Dana C. Chandler Jr. painting in his studio at AAMARP. (Courtesy Northeastern University Archives and Special Collections; photo by Jerry Schrader)
Dana C. Chandler Jr. painting in his studio at AAMARP. (Courtesy Northeastern University Archives and Special Collections; photo by Jerry Schrader)

Artist, educator and activist Dana C. Chandler Jr. founded the African American Master Artists-in-Residence Program (AAMARP) at Northeastern University in 1977. It is one of few longstanding residency programs for Black artists in the country. AAMARP was derived from the Black Arts Movement in Boston to foster “the diverse dynamics of African American aesthetics.” The program is a space for exhibitions, poetry readings, dance performances, lectures, films, workshops and public gatherings. AAMARP currently hosts 13 artists with works across a variety of media exploring Africa and its diaspora. “Say It Loud” will feature works by AAMARP-affiliated artists from 1977 to present day, uncovering “a living archive of creative resistance, cultural memory and Black artistic excellence.” The works of 39 artists will be highlighted in the exhibition, including Barbara Ward Armstrong, who created life-sized African-inspired multi-textured fabric sculptures, Roxbury artist John Wilson, who is known for his “Eternal Presence” bronze maquette outside of the National Center for Afro-American Artists in Boston, and Boston artist Allan Rohan Crite, who captured and celebrated the city’s Black communities.

SUPPLIED RECORDS:

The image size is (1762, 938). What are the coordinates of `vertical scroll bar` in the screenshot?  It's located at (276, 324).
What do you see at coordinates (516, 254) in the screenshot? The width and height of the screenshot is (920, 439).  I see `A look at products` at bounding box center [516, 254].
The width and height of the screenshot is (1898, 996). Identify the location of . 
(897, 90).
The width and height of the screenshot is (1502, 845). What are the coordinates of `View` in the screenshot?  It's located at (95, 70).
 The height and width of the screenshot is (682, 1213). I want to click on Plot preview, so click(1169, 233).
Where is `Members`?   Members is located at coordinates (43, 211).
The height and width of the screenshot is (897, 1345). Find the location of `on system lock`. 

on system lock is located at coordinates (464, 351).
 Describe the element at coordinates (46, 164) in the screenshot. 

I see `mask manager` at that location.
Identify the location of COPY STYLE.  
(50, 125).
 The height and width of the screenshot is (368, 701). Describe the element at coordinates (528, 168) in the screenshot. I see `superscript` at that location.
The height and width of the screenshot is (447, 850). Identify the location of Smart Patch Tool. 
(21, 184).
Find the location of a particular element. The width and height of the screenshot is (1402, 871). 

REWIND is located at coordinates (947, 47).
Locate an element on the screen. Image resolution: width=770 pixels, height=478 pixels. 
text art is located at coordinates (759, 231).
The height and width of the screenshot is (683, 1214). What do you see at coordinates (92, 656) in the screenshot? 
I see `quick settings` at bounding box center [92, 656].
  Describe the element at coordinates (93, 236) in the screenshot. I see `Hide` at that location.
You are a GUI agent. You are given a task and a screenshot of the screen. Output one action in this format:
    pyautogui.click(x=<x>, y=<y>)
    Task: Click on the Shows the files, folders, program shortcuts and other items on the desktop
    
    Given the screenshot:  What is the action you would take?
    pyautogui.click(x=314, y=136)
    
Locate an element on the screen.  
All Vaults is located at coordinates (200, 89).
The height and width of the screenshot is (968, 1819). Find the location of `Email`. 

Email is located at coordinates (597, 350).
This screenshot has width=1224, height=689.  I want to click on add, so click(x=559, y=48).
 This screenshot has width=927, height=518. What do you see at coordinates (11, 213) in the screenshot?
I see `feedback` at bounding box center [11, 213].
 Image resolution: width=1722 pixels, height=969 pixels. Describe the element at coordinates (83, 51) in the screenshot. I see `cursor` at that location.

REQUIRED WORK:
[a] Answer each question from the AAMARP text, one answer a line, marked like the question:
(i) Who founded AAMARP, and in what year?
(ii) How many artists does AAMARP currently host?
(iii) How many artists will have works highlighted in "Say It Loud"?
[b] Extract every line of the records that contains the word "Identify". Case counts.
The AAMARP text and the records come from unrelated sources.

RESPONSES PER TASK:
[a]
(i) Dana C. Chandler Jr., in 1977
(ii) 13
(iii) 39

[b]
The width and height of the screenshot is (1898, 996). Identify the location of . 
Identify the location of COPY STYLE.  
The height and width of the screenshot is (447, 850). Identify the location of Smart Patch Tool. 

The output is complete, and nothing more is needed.